With the blessings of Cox, the new speaker, Jones presented House Republicans with a budget option to expand Medicaid. It won enough support to pass the House with strong Democratic backing. The deal had two key components:
*A work requirement for able-bodied adults on Medicaid. The Trump administration announced on Jan. 11, 2018 it would allow states to establish such programs, clearing uncertainty among Virginia Republicans.
*Hospitals would pay the state’s expansion costs through a new provider tax, an idea proposed by McAuliffe in 2015 and conditionally backed that year by the Virginia Hospital and Healthcare Association. Hospitals concluded that, even with the tax, they would come out ahead because the expansion would cut their losses in treating uninsured patients.
The hospital tax eased GOP concerns that, if the federal government lowered its financial commitment to expansion, the state would be stuck with a large bill. Jones was also able to point to a report showing the efficiency commission had lowered state Medicaid costs by $43 million a year.
Jones fine-tuned the deal with Sen. Emmett Hanger, R-Augusta, the co-chairman of the Senate Finance Committee. Hanger withstood heavy criticism from Senate Majority Leader Tommy Norment, R-James City, and gained a few crucial Republican votes.
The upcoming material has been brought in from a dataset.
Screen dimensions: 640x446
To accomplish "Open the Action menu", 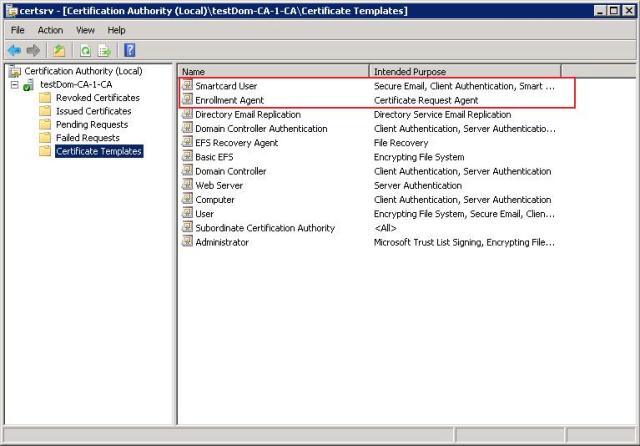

The final deal passed the House in a 68-30 vote to approve the budget, with 21 of 50 Republicans in support. It passed the Senate, 23-17, with four of 21 Republicans in support.
In a TV ad, Jones claims he "led the fight to expand Medicaid" in Virginia.
Jones played an enormous role in the 2018 passage of expansion. He was a go-to man in building a bipartisan compromise on an issue that had divided Democrats and Republicans for years. Gov. Northam, a Democrat, has acknowledged Jones’ role.
But the fight to expand Medicaid began in 2013, and during the first four years Jones spearheaded the Republican majority’s resistance. He opposed expansion in a floor vote. As chairman of the House Appropriations Committee, he repeatedly helped strip expansion from proposed state budgets.
Jones credibly says he never shut the door on expansion and helped bring Medicaid efficiencies that made the expansion palatable to other Republicans. But it also can be said that Jones helped deny health insurance to 400,000 Virginians for four years. Twenty-nine states expanded their coverage before Virginia.
Jones’ ad claim addresses half of a complicated story. So we rate it Half True.